C’est pourquoi elle réclame une refondation de la carte scolaire «dans la concertation, dans un cadre qui garantisse la transparence totale de l’ensemble des procédures d’affectation». Cette réforme, insiste-t-elle, occulte les problèmes de fond des ghettos, de la nécessaire diversification et l’équilibre de l’habitat.
Elle dénonce également les conditions d’improvisation et de précipitation de la préparation du texte sur la gouvernance et l’autonomie des universités. La ministre de l’enseignement supérieur et de la recherche, Valérie Pécresse devrait présenter son projet de loi courant juillet.
«Les régions ne semblent pas pour l’heure être associées à ce cette réforme», regrette l’ARF, qui rappelle que les collectivités locales, dans les contrats de projet avec l’Etat, participent pour moitié, ou presque, aux investissements des universités.
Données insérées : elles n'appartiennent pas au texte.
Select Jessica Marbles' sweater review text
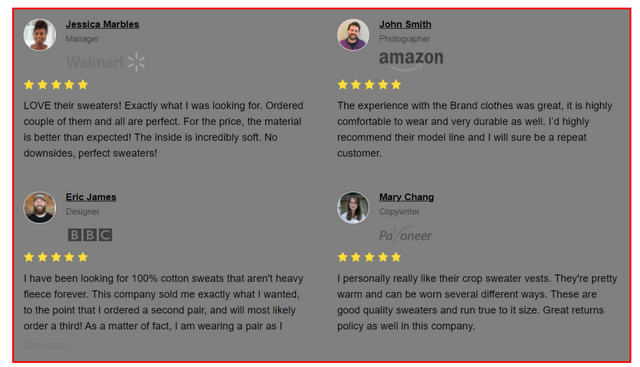The width and height of the screenshot is (640, 367). (163, 129)
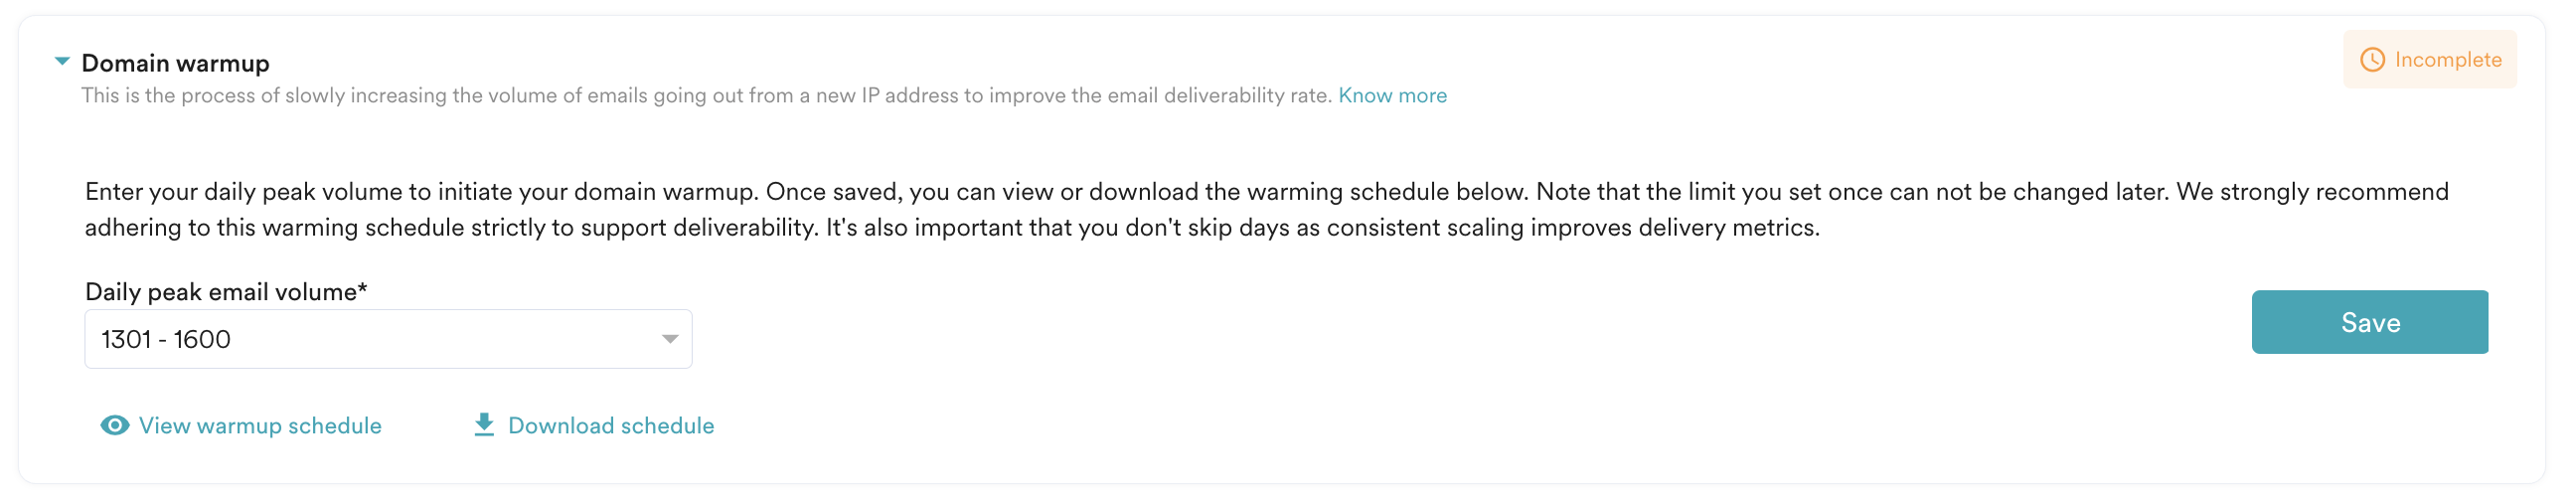
Task: Click the clock icon in Incomplete badge
Action: coord(2372,60)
«Dans le respect de la vie démocratique, cet investissement massif impose de considérer les collectivités autrement que comme de simples guichets», ironise l’association.
Enfin, elle demande la rédaction d’un livre blanc, «comme le gouvernement s’y est engagé dans son contrat de législature pour tout projet important de réforme, et ce, sous la tutelle d’une commission parlementaire».